§ CHECK YOUR UNDERSTANDING:
• a. Name every Morgan Stanley employee whom the passage about Rescorla identifies by name as having died.
• b. Copy the part of the passage about Rescorla starting at "13 Morgan Stanley" and ending at "and studying Italian.", substituting "pilates" for "yoga".

§ EXERCISE PASSAGE:
BEGIN

At 8:46 A.M. on the morning of September 11, 2001, American Airlines Flight 11 struck the North Tower of the World Trade Center. Rescorla heard the explosion and saw the tower burning from his South tower 44th floor office window. When a Port Authority announcement over the P.A. system urged people to stay at their desks, and before United Airlines Flight 175 struck the South Tower at 9:03 A.M., Rescorla grabbed his bullhorn, walkie-talkie and cell phone, and began systematically to order the roughly 2,700 Morgan Stanley employees to evacuate, in addition to a thousand employees in a nearby building.

While watching the news coverage, in a phone call to Dan Hill, Rescorla said, “The dumb sons of bitches told me not to evacuate. They said it’s just Building One. I told them I’m getting my people the fuck out of here.” He directed employees down a stairwell from a bottleneck on the 44th floor, keeping them away from elevators while telling them to remain calm, and by singing Cornish songs from his youth, just as he had done in combat.

Between songs, Rescorla called his wife. “Stop crying. I have to get these people out safely. If something should happen to me, I want you to know I’ve never been happier. You made my life.” She replied, “You made my life, too.” Then the phone went dead.

After evacuating almost all of Morgan Stanley’s employees, Rescorla re-entered the building. When one of his colleagues told him to evacuate, Rescorla replied, “As soon as I make sure everyone else is out.” He was last seen on the 10th floor of the South Tower, heading up the stairs, shortly before the building collapsed.

13 Morgan Stanley employees died, including Rescorla, his deputies Wesley Mercer and Jorge Velazquez, and security guard Godwin Forde, who had stayed behind to help others. Rescorla was declared dead three weeks later. His remains were never found.

Rescorla was widely read. Among his many interests, he was fond of the food and the culture of the Portuguese community in Newark, New Jersey, and was learning Portuguese and Arabic. He was fascinated with the American West and interested in the spiritual aspects of Native American culture. He and his second wife Susan participated in yoga, ballroom dancing and studying Italian.

Lost in the inevitable hagiographies of his life (see below) are Rescorla’s lust for combat and his long friendship with the prolific mercenary Daniel Hill. There is little freely available information on Rescorla’s duties as a police inspector in Northern Rhodesia, but colonial Rhodesia was a black majority/white minority police state, where the violent repression of  blacks led to a war of independence. In an apartheid state, it is likely that Rescorla and the Northern Rhodesia Police engaged in violent quasi-military tactics against the black majority, skills that would benefit him in Vietnam.

END

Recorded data
BEGIN

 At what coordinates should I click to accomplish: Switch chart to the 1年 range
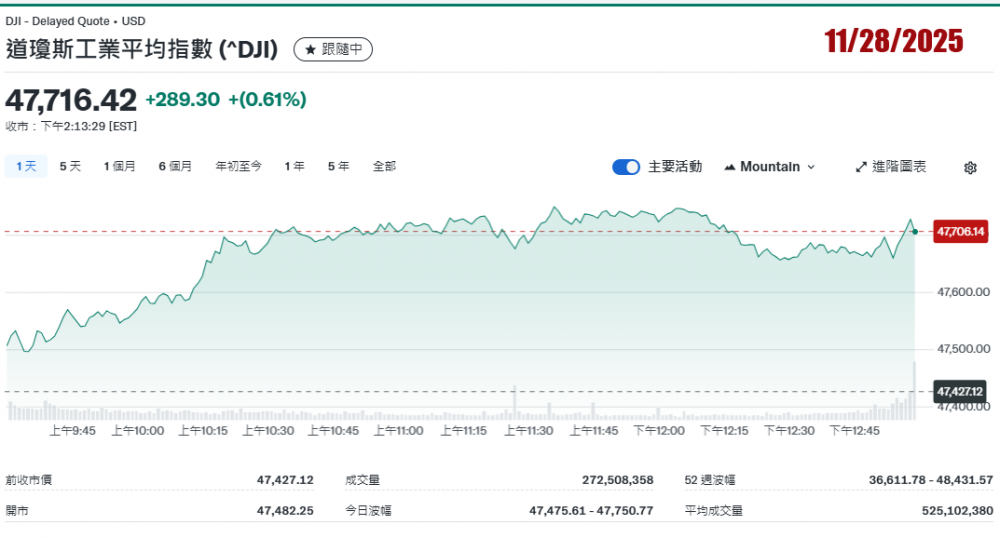(x=294, y=166)
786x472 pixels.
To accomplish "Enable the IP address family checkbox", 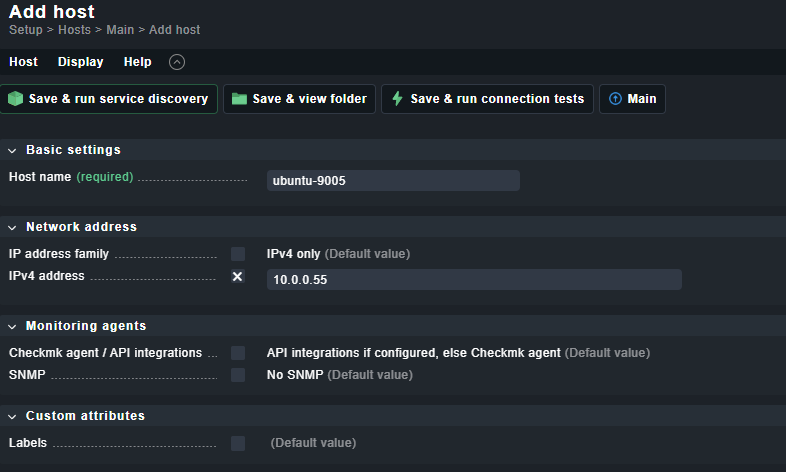I will point(238,254).
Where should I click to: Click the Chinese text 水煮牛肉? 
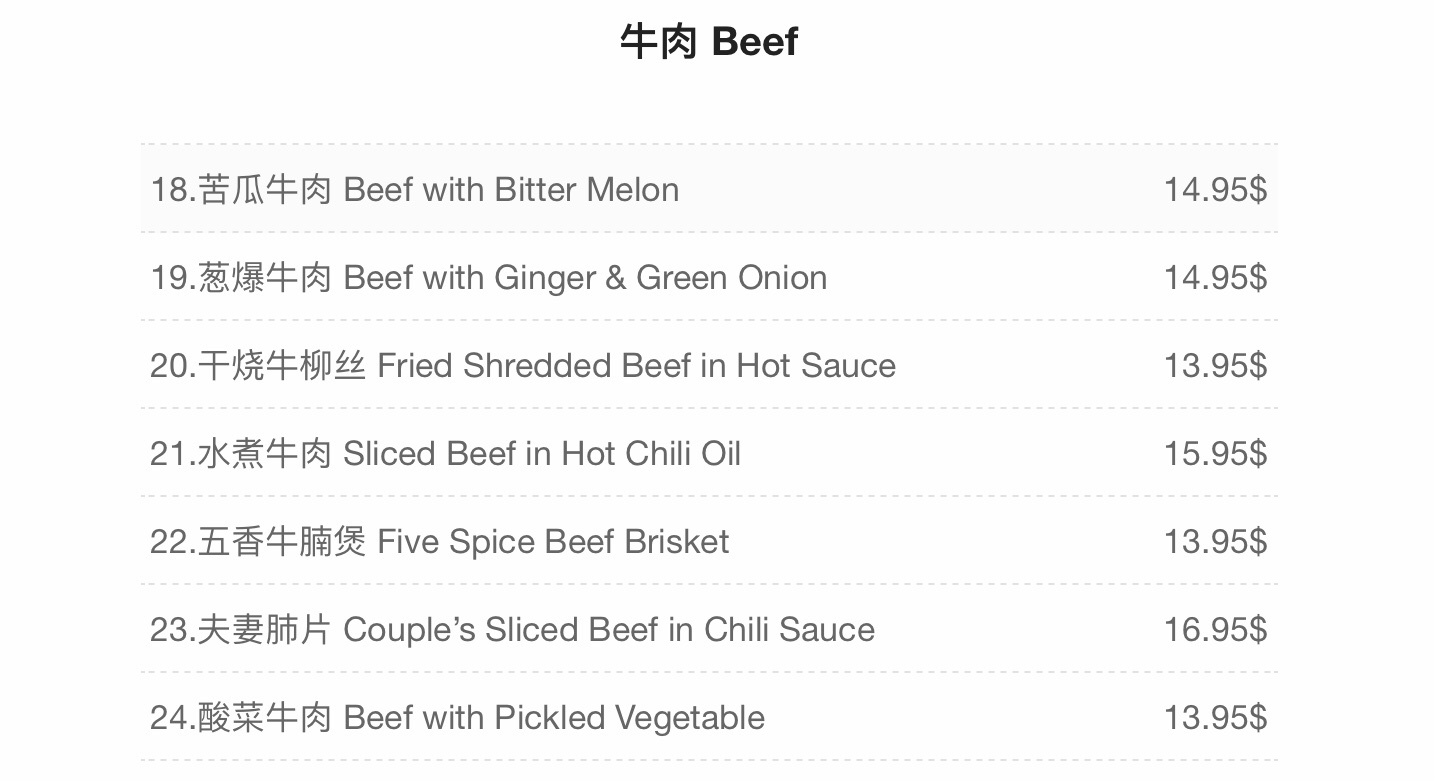click(x=265, y=454)
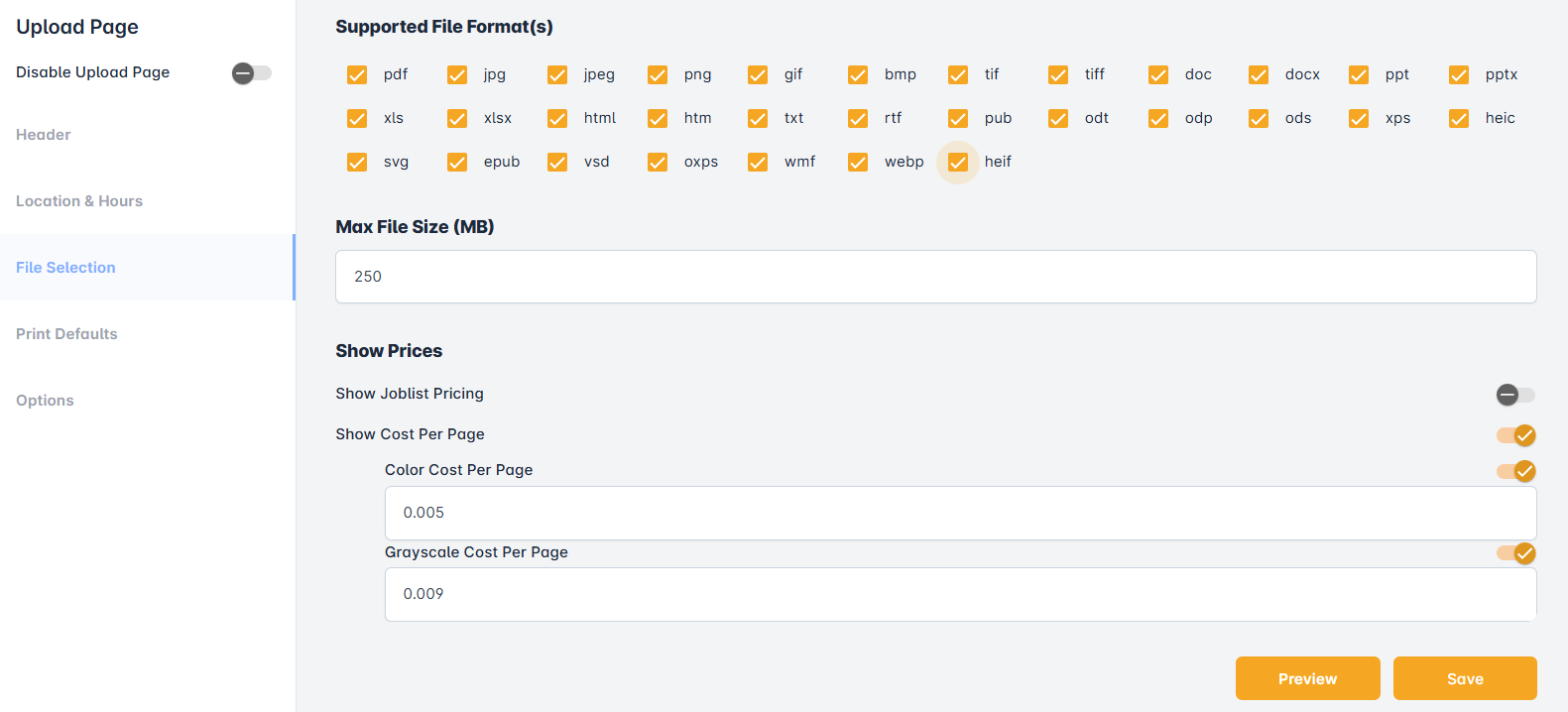Toggle the heic format checkbox
Image resolution: width=1568 pixels, height=712 pixels.
click(1459, 119)
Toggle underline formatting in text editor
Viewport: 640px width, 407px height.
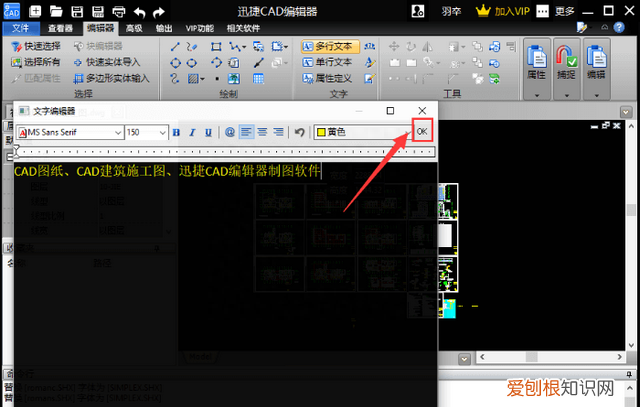[208, 132]
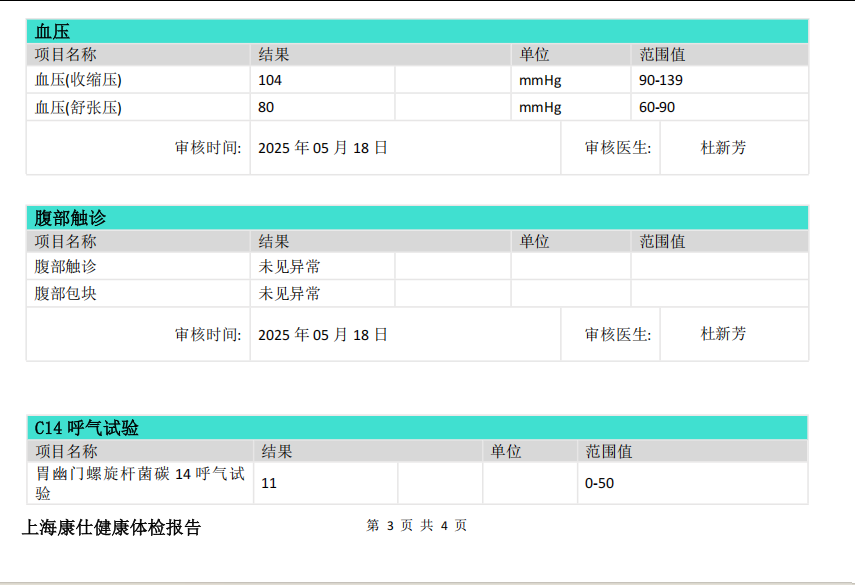The width and height of the screenshot is (855, 585).
Task: Select doctor name 杜新芳 in 腹部触诊 section
Action: pyautogui.click(x=723, y=334)
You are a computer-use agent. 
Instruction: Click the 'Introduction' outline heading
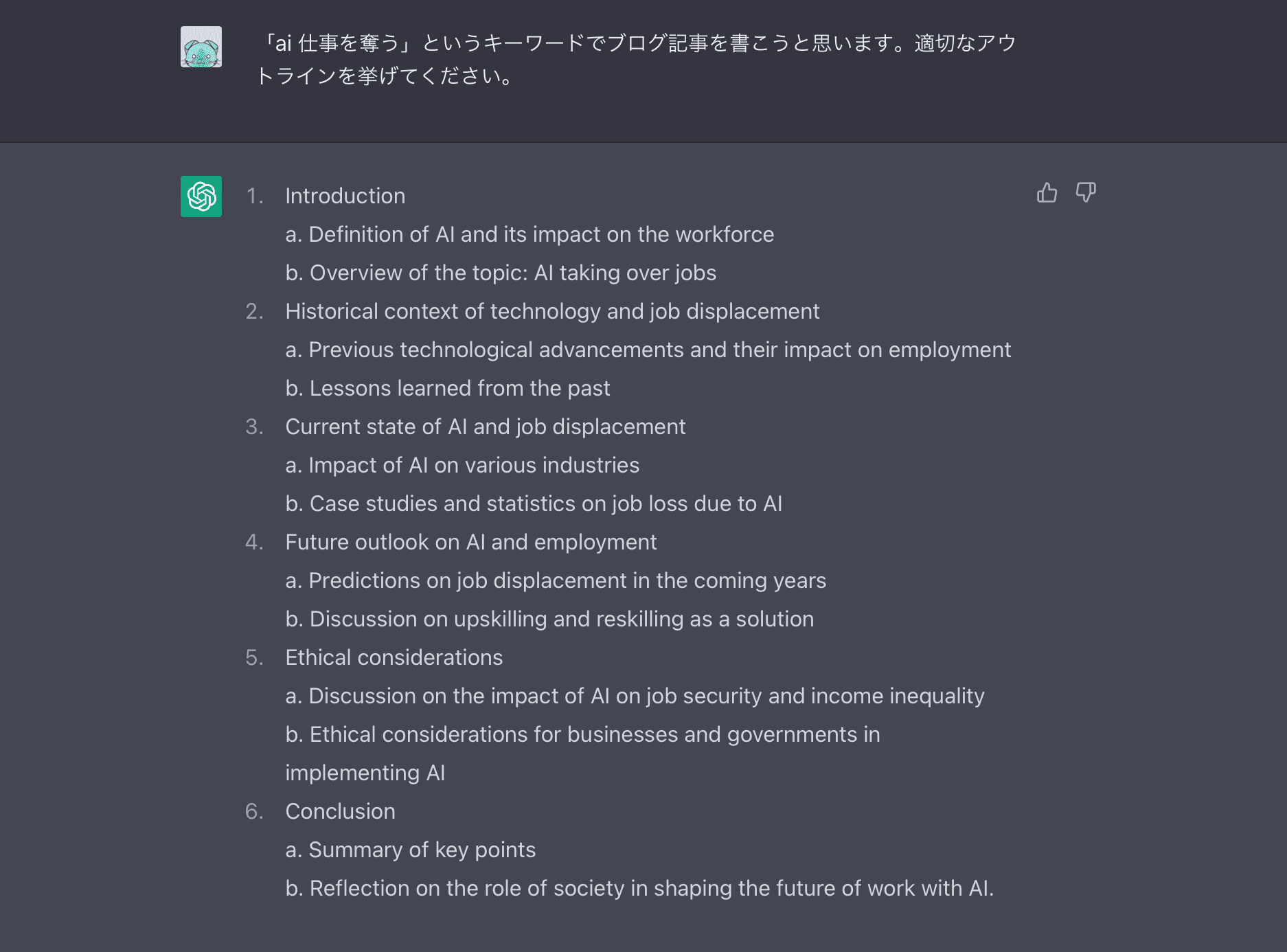345,196
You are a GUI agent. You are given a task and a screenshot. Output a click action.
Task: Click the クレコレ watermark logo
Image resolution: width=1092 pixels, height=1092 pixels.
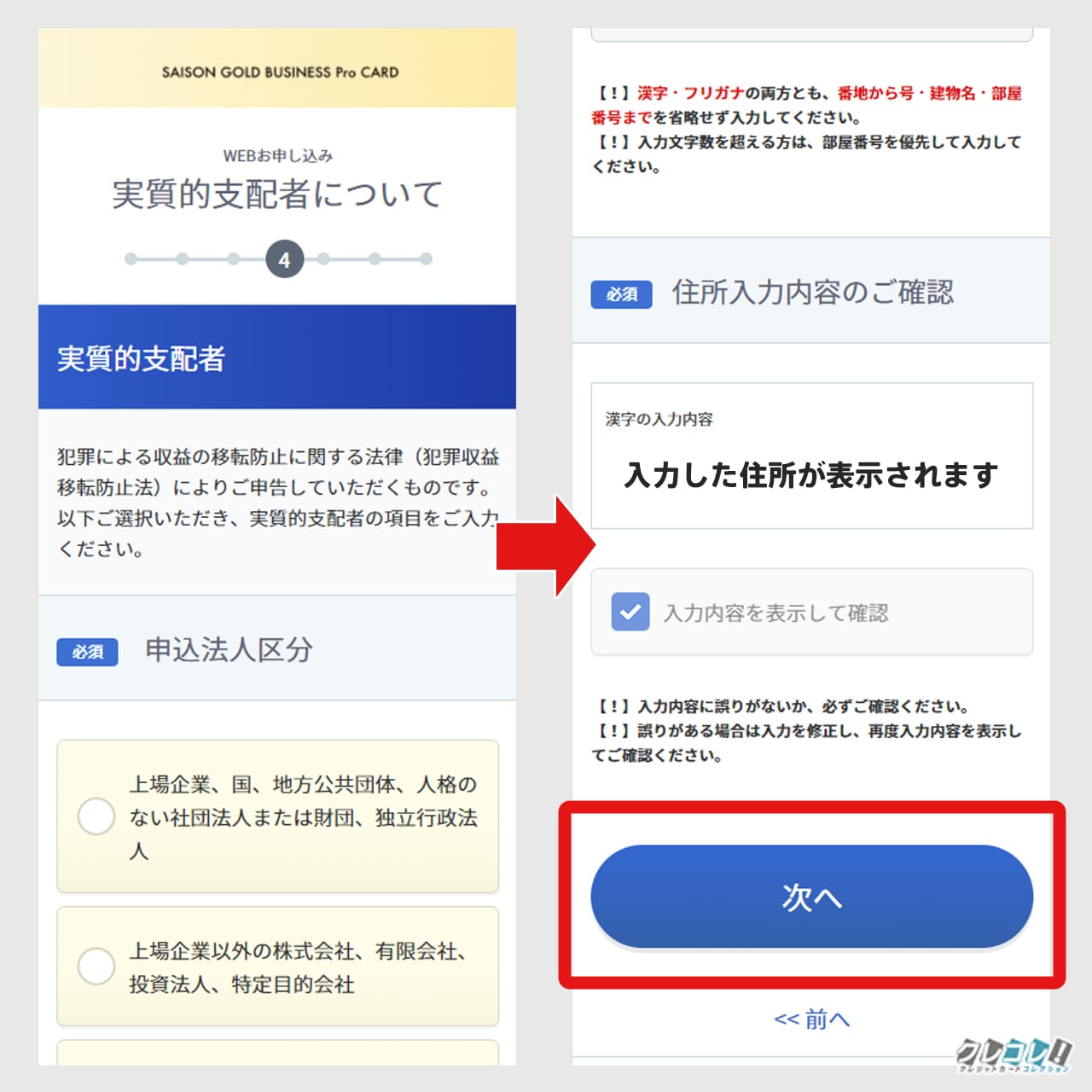[x=1014, y=1054]
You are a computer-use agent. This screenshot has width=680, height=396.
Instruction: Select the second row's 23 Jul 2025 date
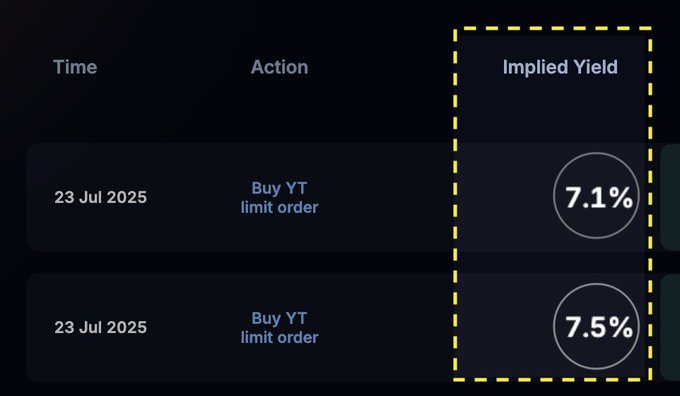(x=101, y=327)
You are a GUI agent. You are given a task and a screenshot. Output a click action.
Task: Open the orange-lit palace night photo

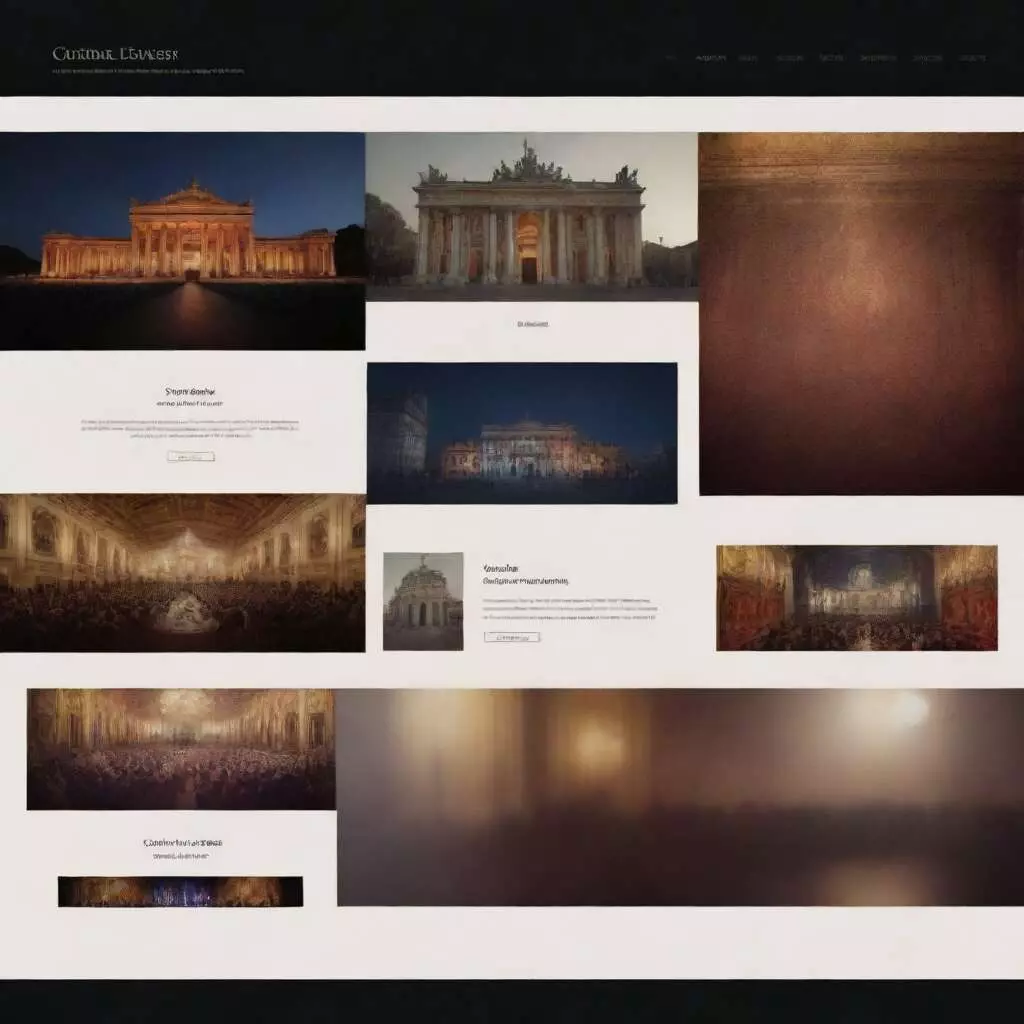click(182, 241)
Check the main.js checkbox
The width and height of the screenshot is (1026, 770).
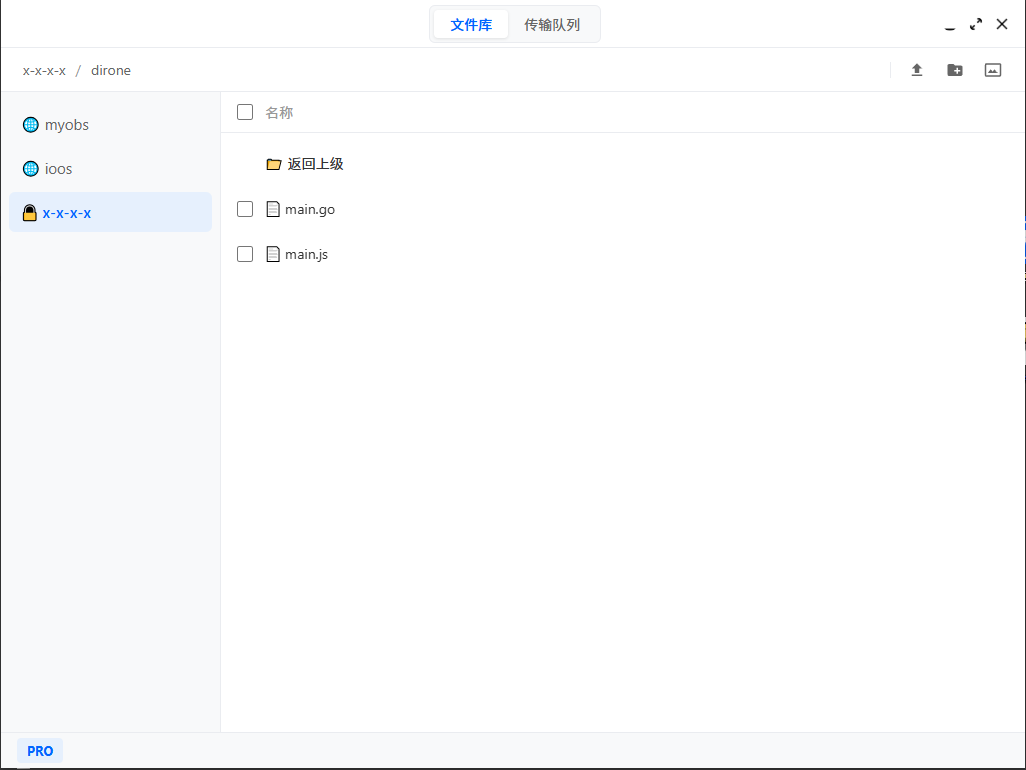point(245,254)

END

§ PER-TASK OUTPUTS:
• a. Rescorla, Wesley Mercer, Jorge Velazquez, Godwin Forde

• b.
13 Morgan Stanley employees died, including Rescorla, his deputies Wesley Mercer and Jorge Velazquez, and security guard Godwin Forde, who had stayed behind to help others. Rescorla was declared dead three weeks later. His remains were never found.

Rescorla was widely read. Among his many interests, he was fond of the food and the culture of the Portuguese community in Newark, New Jersey, and was learning Portuguese and Arabic. He was fascinated with the American West and interested in the spiritual aspects of Native American culture. He and his second wife Susan participated in pilates, ballroom dancing and studying Italian.